CONSIGNA 1: Reproduzca el fragmento del texto sobre la crisis de Bolivia que va desde "Estamos, como alguien" hasta "de la violencia.", ambos incluidos.
CONSIGNA 2:
Responda a estas preguntas con datos del texto sobre la crisis de Bolivia:
(a) ¿Cómo definió Morales el desconocimiento del referéndum días antes de la consulta?
(b) ¿Con qué expresión califica el texto el modelo económico?
(c) ¿Cuál es el cuarto jinete que se teme que aparezca?
CONSIGNA 3: Enumere todas las crisis que, según el texto sobre la crisis de Bolivia, vive el país.

TEXTO DEL EJERCICIO:
········

Bolivia está viviendo una triple crisis. La política, resultante del afán prorroguista de Morales; la sanitaria, emergente de la pandemia del coronavirus, y la económica, producto de la anterior, que empieza a ensañarse con los sectores más desprotegidos de la sociedad. He ahí la madeja.
Mucho tiene que ver el régimen autoritario de Morales con la triple plaga. Al desconocer el referéndum (un verdadero “golpe de Estado”, como él mismo lo definió días antes de la consulta, cuando no imaginaba el “no”) e insistir en prolongar su mandato a través del fraude, abrió las puertas de la crisis que se prolonga hasta ahora.
La pandemia desnudó nuestro sistema hospitalario. Está como está, en cueros, no sólo por el dispendio de recursos que caracterizó a la administración masista, sino también por la escasa prioridad –yo diría que ninguna- que le otorgó a la salud pública. El modelo económico, eminentemente extractivista, nos ha dejado sin mayores opciones al producirse la caída de los precios de las materias primas.
Estamos, como alguien dijo, ante tres jinetes del Apocalipsis montados en un solo caballo, mientras cruzamos los dedos para que no aparezca el cuarto, el de la violencia.
El gobierno de Jeanine Añez nació en circunstancias dramáticas ante la renuncia de varios de los eslabones de la cadena de sucesión, empezado por su cabeza, que dejó al país sumido en el caos, alentado por el vandalismo de los partidarios de los renunciantes. La senadora beniana asumió su responsabilidad con decisión y valentía.

········

EXTRACTO DE DATOS:
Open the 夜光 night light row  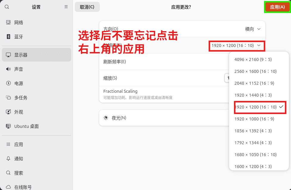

········

SOLUCIÓN 1:
Estamos, como alguien dijo, ante tres jinetes del Apocalipsis montados en un solo caballo, mientras cruzamos los dedos para que no aparezca el cuarto, el de la violencia.

SOLUCIÓN 2:
(a) Lo definió como un verdadero "golpe de Estado".
(b) Lo califica de "eminentemente extractivista".
(c) Es el jinete de la violencia.

SOLUCIÓN 3: La política, la sanitaria y la económica.